Manning in seiner Aussage: „Ich wusste, wenn ich fortfuhr, der Polizei in Bagdad dabei zu helfen, politische Gegner von Premier al-Maliki zu identifizieren, würden die eingesperrt und sehr wahrscheinlich von einer polizeilichen Spezialeinheit gefoltert. Man würde sie eine sehr lange Zeit nicht mehr sehen – wenn überhaupt.“ Also habe er Wikileaks das Material geschickt.

Es handelte sich um fast 450.000 Dokumente zum Irak- und Afghanistan-Krieg – sogenannte SigActs-Berichte, in Echtzeit niedergeschriebene Meldungen über „significant actions“ an der Front. Sie dokumentierten mehr als 100.000 Todesfälle. Das Material habe ihn deprimiert, sagte Manning. Er habe eine öffentliche Debatte in den USA anstoßen wollen über „Counterinsurgency-Operationen, bei denen die Menschen in den betroffenen Gebieten ignoriert werden“. Auf Heimaturlaub Anfang 2010 habe er die Washington Post und die New York Times wegen der Dokumente kontaktiert, aber es habe niemand zurückgerufen. Die Redaktionen beider Zeitungen geben heute an, sie wüssten von nichts.

Das außerordentliche Verfahren gegen Bradley Manning mit monatelanger Haft in einer 1,80 mal 2,40 Meter großen Zelle und „grausamer, inhumaner und erniedrigender Behandlung“, wie der UN-Sonderberichterstatter für Folter feststellte, sendet Signale.

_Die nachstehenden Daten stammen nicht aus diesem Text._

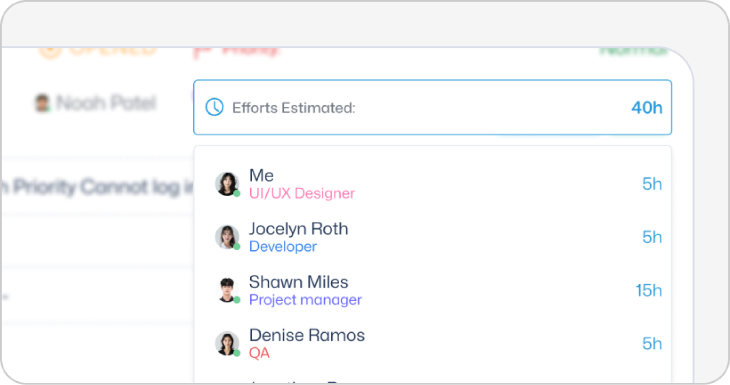730x385 pixels.
Task: Select the Me avatar picture
Action: 228,184
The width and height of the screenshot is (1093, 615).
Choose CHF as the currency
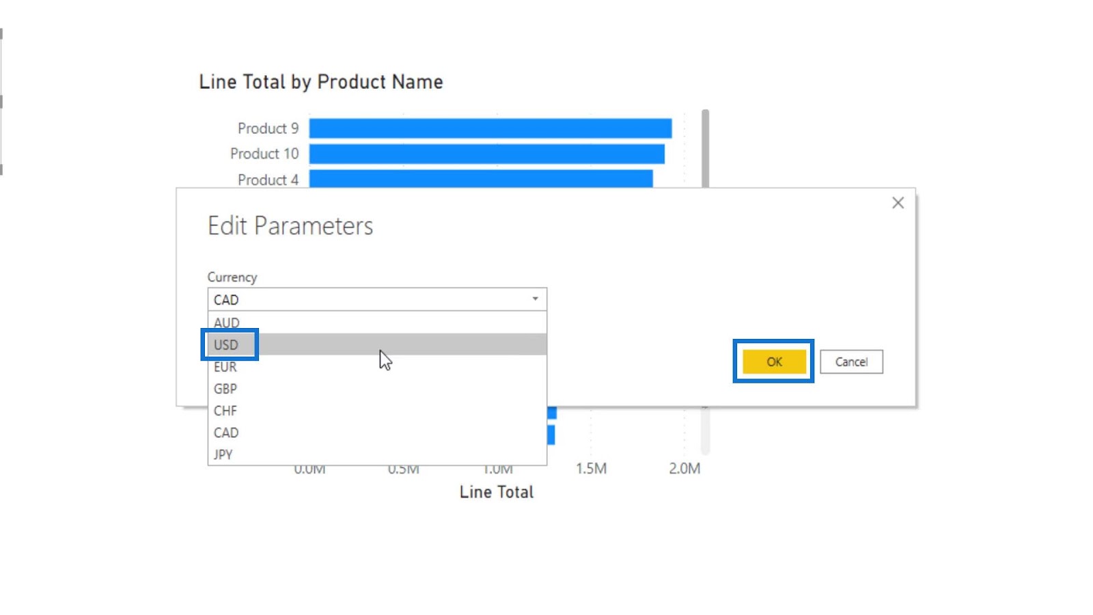pyautogui.click(x=225, y=411)
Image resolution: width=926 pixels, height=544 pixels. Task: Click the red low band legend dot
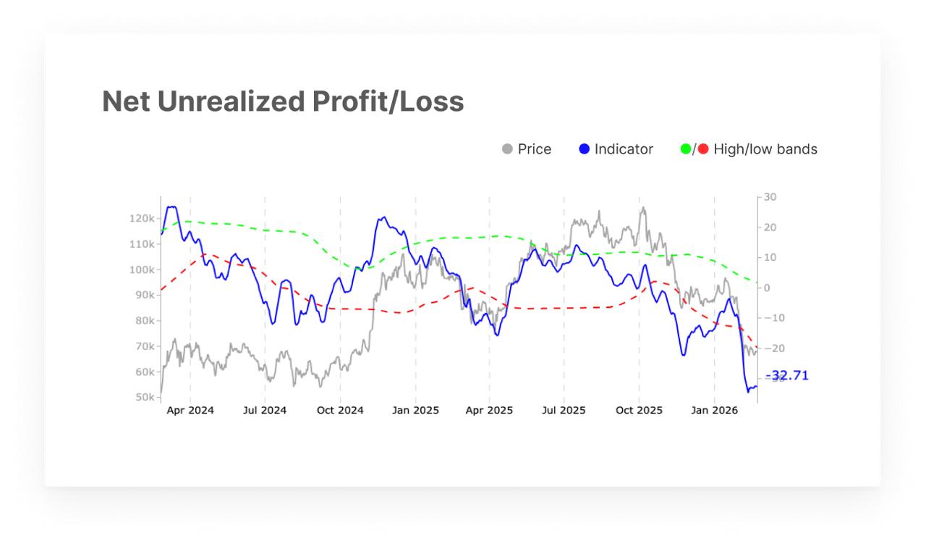703,149
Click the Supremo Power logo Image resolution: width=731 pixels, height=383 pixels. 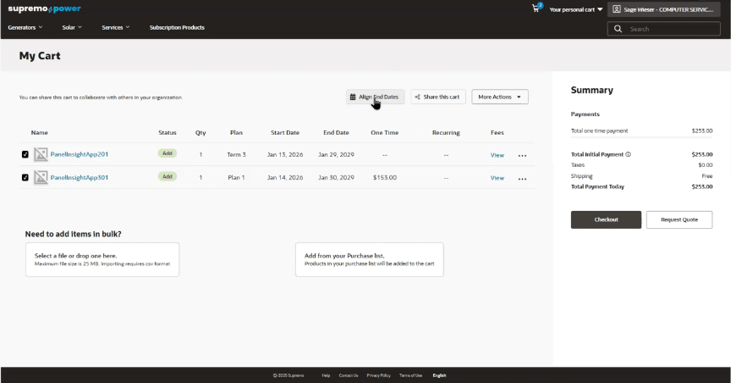44,8
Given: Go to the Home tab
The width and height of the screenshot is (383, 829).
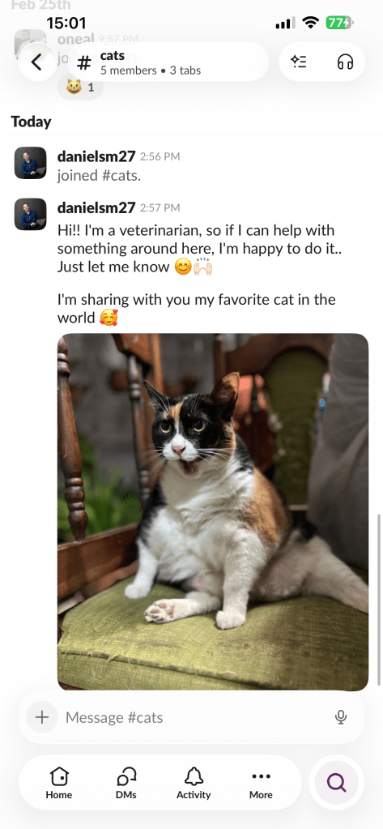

Hochrangige Regierungsvertreter lassen routinemäßig geheime Informationen durchsickern an die Medien. Was hat man nicht alles erfahren über die gezielte Tötung Bin Ladens. Selbst über die Sitzungen im Weißen Haus, bei denen der Präsident angeblich unter Abwägung aller Fakten entscheidet, welcher Terrorist als nächster getötet werden soll. Manning gilt als gefährlich, weil man nicht kontrollieren konnte, was der Soldat an Informationen freisetzte. Die digitale Welt macht den Regierungen Sorgen. Nicht umsonst warnen US-Geheimdienste „vor Cyber-Verbrechen“, die es zu bekämpfen gelte.

Vor dem Militärgericht in Fort Meade (Maryland) fragte die Richterin die Staatsanwältin, ob sie Manning auch anklagen würde, hätte er die Dokumente nicht Wikileaks, sondern der New York Times gegeben. Ja, lautete die Antwort und sollte wohl ein Schuss vor den Bug der Medien sein. Nächste Woche beginnt die erste öffentliche Anhörung in dem Verfahren.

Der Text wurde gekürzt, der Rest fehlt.